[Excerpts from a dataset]
BEGIN

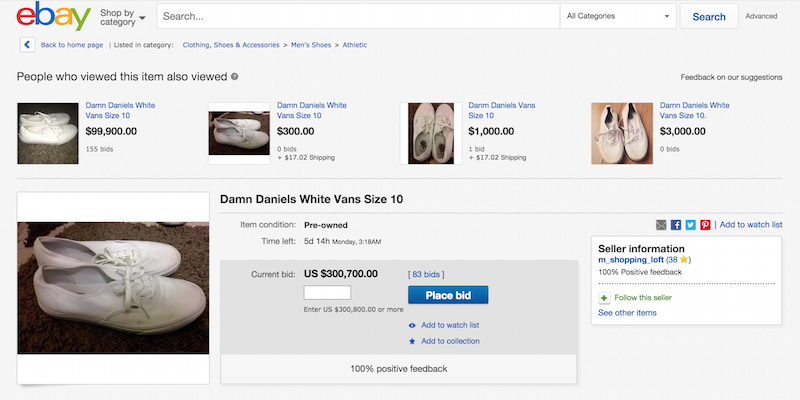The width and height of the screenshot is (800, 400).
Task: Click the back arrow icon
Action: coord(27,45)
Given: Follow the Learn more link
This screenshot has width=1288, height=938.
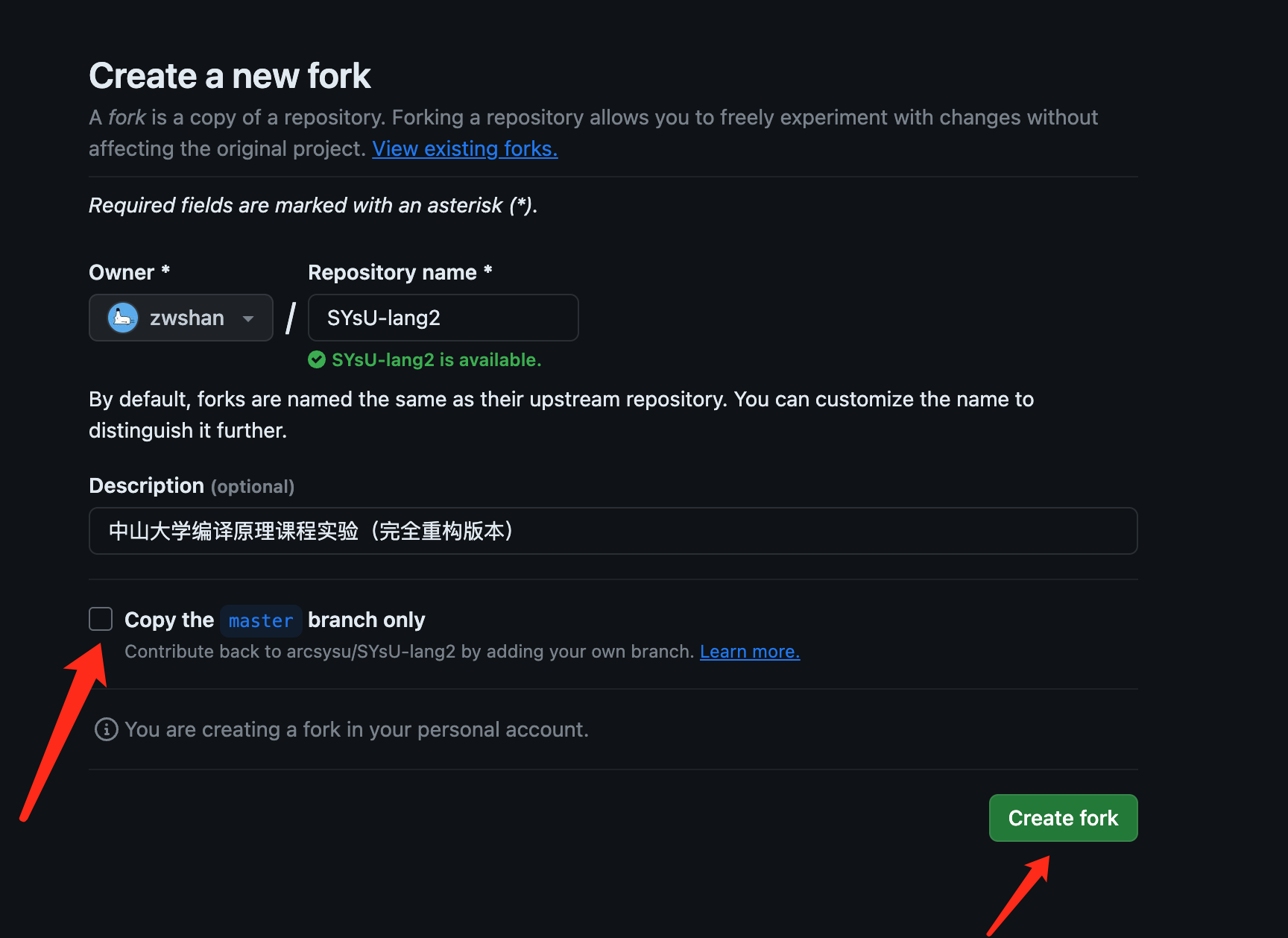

END

EXERCISE PROMPT: Please set down exactly the lines from the one holding "Given: Follow the Learn more link" through the last line of the entries, both ends included, and skip pictures.

RESPONSE TO THE TASK:
Given: Follow the Learn more link
This screenshot has width=1288, height=938.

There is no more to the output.